The campaigns of Sulla and Pompey in Asia Minor had brought the soldiers into contact with the worship of a Cappadocian “Mother-goddess,” Mâ, to whom the Romans gave the Italian name of Bellona. The cult of this divinity was apparently carried on privately at Rome during the last half-century of the Republic, but the goddess did not receive official recognition before the third Christian century.

It was in the first century of our era, however, that a flood of divinities came from the East to the West. Of these I can mention only a few. From northern Syria slaves and traders brought the Syrian goddess Atargatis, whom they made known as far as Britain under the name of Dea Syria. From many Syrian towns came the local Baalim, who were regularly identified with Iupiter Optimus Maximus. So Adad, the consort of Atargatis at Hierapolis in Syria, was known in the West; the Baal of Heliopolis, Baalbec, was worshipped as Iupiter Optimus Maximus Heliopolitanus, not only in Italy, but in the Balkan peninsula, along the Danube and the Rhine, and in Gaul. The Syrian port Berytus, the modern Beyrout, became apparently a center for the export, so to speak, of these oriental divinities. We have inscriptions which show that an association of Syrian merchants coming from this city was settled at Puteoli, where they formed a religious society, cultores Iovis Heliopolitani Berytenses, which carried on the worship of the Baal of Heliopolis at the end of the first and the beginning of the second century of our era. A dedication to the same god, from Nîmes in southern France, was set up by a retired centurion, who tells us that his home was Beyrout; and likewise in the third century at Zellhausen near the Rhine another centurion paid his devotions to the gods and wrote himself down as from the same place. From the little town of Doliche in Commagene, a district of northern Syria, soldiers carried their warlike god to the western borders of the Roman world; Damascus furnished Iupiter Optimus Maximus Damascenus; and I might quote many other illustrations. More important, however, than these divinities was the god Mithras, whose worship originated in Persia, but had long been established in Asia Minor. It was to become prominent in the West at the close of the first Christian century.

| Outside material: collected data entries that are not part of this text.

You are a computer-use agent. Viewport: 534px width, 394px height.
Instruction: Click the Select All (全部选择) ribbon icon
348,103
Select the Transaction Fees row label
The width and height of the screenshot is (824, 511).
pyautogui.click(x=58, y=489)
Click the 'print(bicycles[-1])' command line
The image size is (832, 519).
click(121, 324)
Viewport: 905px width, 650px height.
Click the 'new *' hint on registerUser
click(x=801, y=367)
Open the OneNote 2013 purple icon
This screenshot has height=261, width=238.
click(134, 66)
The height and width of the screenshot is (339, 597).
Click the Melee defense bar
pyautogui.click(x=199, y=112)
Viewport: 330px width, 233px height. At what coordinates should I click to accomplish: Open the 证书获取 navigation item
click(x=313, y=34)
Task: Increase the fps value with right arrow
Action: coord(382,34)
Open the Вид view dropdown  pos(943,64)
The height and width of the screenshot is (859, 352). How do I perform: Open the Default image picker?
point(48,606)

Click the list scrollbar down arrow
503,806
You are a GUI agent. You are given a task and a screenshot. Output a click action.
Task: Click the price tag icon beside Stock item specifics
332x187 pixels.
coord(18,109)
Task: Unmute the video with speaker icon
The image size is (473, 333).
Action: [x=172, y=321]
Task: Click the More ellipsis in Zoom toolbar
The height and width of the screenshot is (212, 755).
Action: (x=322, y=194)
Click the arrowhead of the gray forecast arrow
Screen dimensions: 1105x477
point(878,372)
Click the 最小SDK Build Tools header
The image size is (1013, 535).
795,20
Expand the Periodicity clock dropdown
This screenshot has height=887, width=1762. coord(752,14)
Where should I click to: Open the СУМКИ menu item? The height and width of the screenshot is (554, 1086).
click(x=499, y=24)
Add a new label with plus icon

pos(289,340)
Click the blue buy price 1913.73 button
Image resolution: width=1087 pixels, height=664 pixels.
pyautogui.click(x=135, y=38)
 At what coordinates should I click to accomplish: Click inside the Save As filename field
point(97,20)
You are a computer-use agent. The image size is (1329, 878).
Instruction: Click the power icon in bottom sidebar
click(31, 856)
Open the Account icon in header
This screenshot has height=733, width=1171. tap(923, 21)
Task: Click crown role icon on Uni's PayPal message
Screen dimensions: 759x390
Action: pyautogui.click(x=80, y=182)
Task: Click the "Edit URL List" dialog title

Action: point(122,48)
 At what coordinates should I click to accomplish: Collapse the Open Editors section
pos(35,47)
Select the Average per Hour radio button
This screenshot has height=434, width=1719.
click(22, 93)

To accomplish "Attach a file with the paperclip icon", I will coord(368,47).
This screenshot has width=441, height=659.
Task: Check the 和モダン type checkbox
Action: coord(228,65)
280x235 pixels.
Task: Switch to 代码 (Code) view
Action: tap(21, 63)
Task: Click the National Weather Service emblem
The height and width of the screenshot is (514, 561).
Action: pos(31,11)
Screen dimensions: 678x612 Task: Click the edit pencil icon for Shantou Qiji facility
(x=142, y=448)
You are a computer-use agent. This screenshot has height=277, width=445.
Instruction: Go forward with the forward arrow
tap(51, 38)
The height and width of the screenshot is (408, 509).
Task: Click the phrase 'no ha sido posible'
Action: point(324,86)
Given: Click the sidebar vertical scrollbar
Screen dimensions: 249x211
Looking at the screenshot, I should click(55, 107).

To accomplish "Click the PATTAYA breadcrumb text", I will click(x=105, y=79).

I have already said that these oriental gods were known over virtually all the western world. We naturally find the evidence for their worship most abundant in the great centers of trade and in those districts where soldiers were quartered. In Italy the ports of Puteoli on the Bay of Naples and of Ostia at the mouth of the Tiber, together with the capital, Rome, were the greatest centers. But the oriental cults were found throughout the Italian peninsula. In the provinces of the Gauls and the Germanies we find two great areas—the populous valleys of the Rhone and the upper Garonne, and the Rhine valley. The chief centers, as we should expect, were for the most part the larger towns or army headquarters: Marseilles, Arles, Orange, Die, Vaison, Vienne, Nîmes, Narbonne, and Bordeaux; Lyons, Trèves, Mayence, Heddernheim, and Cologne. Occasionally a small town showed remarkable devotion to some cult, as did Lactoure in Aquitaine, where the Great Mother of the Gods was especially popular in the latter third of the second and the first half of the third century of our era. In like fashion these cults flourished along the valley of the Danube and even in remote Dacia, which included approximately modern Rumania and Transylvania; dedications are also found in the more important towns in Africa, Spain, and Britain, being most abundant in the last named province along the line of Hadrian’s wall.